Global ocean storage of anthropogenic carbon

The global ocean is a significant sink for anthropogenic carbon (C-ant), absorbing roughly a third of human CO2 emitted over the industrial period. Robust estimates of the magnitude and variability of the storage and distribution of C-ant in the ocean are therefore important for understanding the human impact on climate. In this synthesis we review observational and model-based estimates of the storage and transport of C-ant in the ocean. We pay particular attention to the uncertainties and potential biases inherent in different inference schemes. On a global scale, three data-based estimates of the distribution and inventory of C-ant are now available. While the inventories are found to agree within their uncertainty, there are considerable differences in the spatial distribution. We also present a review of the progress made in the application of inverse and data assimilation techniques which combine ocean interior estimates of C-ant with numerical ocean circulation models. Such methods are especially useful for estimating the air-sea flux and interior transport of C-ant, quantities that are otherwise difficult to observe directly.
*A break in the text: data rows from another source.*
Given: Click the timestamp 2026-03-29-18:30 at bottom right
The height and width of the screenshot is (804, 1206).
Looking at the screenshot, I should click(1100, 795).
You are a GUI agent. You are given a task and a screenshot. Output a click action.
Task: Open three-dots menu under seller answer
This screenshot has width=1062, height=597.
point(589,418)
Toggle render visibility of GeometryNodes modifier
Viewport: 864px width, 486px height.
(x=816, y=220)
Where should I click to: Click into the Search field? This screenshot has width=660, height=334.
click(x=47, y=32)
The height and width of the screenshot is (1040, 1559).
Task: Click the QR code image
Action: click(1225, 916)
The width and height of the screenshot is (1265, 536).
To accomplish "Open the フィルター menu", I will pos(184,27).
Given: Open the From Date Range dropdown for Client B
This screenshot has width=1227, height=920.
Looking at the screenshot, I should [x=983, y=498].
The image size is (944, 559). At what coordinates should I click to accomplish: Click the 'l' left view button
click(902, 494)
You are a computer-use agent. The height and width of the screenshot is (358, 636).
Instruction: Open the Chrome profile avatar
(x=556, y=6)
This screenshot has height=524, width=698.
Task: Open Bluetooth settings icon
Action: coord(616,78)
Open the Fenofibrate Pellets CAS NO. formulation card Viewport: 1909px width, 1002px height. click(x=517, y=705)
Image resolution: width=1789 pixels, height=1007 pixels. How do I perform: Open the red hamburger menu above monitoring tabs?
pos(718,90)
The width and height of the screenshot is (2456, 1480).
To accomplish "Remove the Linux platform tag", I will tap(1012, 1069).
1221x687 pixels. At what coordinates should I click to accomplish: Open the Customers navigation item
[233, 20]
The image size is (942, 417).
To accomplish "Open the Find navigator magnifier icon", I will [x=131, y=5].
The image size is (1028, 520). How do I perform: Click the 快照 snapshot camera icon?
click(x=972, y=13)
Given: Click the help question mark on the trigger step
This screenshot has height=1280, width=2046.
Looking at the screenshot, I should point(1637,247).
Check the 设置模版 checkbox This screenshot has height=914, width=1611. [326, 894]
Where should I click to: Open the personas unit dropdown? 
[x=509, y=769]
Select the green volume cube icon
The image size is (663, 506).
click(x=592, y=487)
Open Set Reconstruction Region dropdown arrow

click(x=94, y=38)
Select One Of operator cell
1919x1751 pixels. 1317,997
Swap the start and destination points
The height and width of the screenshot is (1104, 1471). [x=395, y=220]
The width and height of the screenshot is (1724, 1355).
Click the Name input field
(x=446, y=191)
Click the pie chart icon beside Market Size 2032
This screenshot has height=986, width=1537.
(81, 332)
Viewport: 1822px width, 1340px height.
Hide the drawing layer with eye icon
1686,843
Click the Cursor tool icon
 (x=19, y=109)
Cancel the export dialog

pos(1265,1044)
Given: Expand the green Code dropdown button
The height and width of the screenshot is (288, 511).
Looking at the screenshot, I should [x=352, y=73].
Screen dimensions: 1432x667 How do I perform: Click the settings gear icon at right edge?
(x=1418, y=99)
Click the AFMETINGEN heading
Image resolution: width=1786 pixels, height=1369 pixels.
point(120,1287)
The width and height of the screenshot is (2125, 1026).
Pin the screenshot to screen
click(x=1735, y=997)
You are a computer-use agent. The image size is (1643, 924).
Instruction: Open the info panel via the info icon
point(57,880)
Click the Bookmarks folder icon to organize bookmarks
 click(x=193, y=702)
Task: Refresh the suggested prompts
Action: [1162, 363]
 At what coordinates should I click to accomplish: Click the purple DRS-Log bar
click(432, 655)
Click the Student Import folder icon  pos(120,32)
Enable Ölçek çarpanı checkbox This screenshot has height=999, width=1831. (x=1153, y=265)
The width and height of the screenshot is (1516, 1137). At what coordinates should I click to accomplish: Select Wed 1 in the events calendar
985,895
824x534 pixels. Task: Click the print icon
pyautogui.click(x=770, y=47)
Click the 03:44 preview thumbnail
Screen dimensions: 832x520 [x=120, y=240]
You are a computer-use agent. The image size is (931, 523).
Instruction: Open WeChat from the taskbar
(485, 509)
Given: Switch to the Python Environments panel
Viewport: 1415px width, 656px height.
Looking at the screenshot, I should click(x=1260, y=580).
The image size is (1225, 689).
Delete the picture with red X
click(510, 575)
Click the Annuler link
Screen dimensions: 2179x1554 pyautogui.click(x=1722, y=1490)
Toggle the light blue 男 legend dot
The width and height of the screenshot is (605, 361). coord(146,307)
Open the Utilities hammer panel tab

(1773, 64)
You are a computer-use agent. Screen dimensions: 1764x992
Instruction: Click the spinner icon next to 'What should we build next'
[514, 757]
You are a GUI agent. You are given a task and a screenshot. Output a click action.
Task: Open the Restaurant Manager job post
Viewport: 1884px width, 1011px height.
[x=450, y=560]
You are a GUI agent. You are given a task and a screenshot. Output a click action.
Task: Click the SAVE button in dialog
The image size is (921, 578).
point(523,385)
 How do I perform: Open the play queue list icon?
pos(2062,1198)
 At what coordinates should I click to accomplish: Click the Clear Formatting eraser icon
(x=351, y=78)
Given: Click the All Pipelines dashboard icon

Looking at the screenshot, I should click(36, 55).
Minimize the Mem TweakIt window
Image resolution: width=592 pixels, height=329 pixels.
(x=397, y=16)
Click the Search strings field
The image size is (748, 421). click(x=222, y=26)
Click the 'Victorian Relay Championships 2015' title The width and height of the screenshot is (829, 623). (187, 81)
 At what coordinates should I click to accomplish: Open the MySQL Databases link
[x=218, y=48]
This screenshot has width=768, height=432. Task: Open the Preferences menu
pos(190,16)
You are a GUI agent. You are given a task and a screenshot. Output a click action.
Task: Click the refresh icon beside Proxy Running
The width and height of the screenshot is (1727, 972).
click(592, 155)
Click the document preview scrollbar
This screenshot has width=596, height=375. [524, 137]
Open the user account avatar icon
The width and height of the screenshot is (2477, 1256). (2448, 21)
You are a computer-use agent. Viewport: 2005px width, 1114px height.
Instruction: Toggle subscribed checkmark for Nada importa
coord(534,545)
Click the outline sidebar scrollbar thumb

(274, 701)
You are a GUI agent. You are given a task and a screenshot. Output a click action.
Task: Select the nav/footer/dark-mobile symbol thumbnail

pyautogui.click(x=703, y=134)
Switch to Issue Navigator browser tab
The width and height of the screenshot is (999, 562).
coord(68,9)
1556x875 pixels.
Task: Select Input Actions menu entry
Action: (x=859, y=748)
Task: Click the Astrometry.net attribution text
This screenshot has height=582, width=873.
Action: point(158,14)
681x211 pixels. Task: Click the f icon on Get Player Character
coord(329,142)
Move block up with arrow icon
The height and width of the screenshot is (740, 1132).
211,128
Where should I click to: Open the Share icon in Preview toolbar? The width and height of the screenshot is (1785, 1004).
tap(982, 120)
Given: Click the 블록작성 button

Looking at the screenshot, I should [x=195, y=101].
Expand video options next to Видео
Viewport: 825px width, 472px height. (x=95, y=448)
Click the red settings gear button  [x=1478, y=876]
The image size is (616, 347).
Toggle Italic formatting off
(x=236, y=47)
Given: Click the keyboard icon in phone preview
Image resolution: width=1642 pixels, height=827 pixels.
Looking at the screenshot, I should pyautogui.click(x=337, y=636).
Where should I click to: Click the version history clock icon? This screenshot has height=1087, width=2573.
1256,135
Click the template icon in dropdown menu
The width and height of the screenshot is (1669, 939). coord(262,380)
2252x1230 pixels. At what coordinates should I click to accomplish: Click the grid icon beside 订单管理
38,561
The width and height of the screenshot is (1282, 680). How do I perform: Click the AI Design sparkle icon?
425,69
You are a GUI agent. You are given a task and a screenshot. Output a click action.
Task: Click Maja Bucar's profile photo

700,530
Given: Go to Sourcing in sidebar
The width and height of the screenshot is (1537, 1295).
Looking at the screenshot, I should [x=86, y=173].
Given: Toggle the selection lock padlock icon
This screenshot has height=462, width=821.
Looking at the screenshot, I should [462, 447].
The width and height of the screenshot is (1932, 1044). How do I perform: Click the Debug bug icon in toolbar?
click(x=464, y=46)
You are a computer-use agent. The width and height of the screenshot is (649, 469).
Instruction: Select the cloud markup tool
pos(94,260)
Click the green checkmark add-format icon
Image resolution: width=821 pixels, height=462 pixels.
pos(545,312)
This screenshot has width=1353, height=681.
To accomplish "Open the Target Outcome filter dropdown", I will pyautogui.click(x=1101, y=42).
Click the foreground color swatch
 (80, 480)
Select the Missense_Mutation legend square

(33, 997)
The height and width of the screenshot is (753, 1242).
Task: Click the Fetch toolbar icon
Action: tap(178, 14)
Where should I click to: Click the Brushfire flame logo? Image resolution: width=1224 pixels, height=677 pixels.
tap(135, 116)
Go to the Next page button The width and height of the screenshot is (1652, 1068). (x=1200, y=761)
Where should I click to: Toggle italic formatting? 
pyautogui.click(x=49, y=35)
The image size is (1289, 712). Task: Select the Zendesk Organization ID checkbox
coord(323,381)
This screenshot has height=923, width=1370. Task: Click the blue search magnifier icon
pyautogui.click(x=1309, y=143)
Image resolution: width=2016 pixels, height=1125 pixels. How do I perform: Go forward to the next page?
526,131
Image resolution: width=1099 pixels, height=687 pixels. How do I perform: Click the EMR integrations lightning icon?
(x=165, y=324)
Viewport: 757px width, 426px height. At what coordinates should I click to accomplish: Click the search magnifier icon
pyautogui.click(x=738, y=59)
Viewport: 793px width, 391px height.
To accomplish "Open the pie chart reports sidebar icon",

However, the results are found to be highly dependent on modeled circulation, with the spread due to different ocean models at least as large as that from the different observational methods used to estimate C-ant. Our review also highlights the importance of repeat measurements of hydro-graphic and biogeochemical parameters to estimate the storage of C-ant on decadal timescales in the presence of the variability in circulation that is neglected by other approaches. Data-based C-ant estimates provide important constraints on forward ocean models, which exhibit both broad similarities and regional errors relative to the observational fields. A compilation of inventories of C-ant gives us a "best" estimate of the global ocean inventory of anthropogenic carbon in 2010 of 155 +/- 31 PgC (+/- 20% uncertainty). This estimate includes a broad range of values, suggesting that a combination of approaches is necessary in order to achieve a robust quantification of the ocean sink of anthropogenic CO2.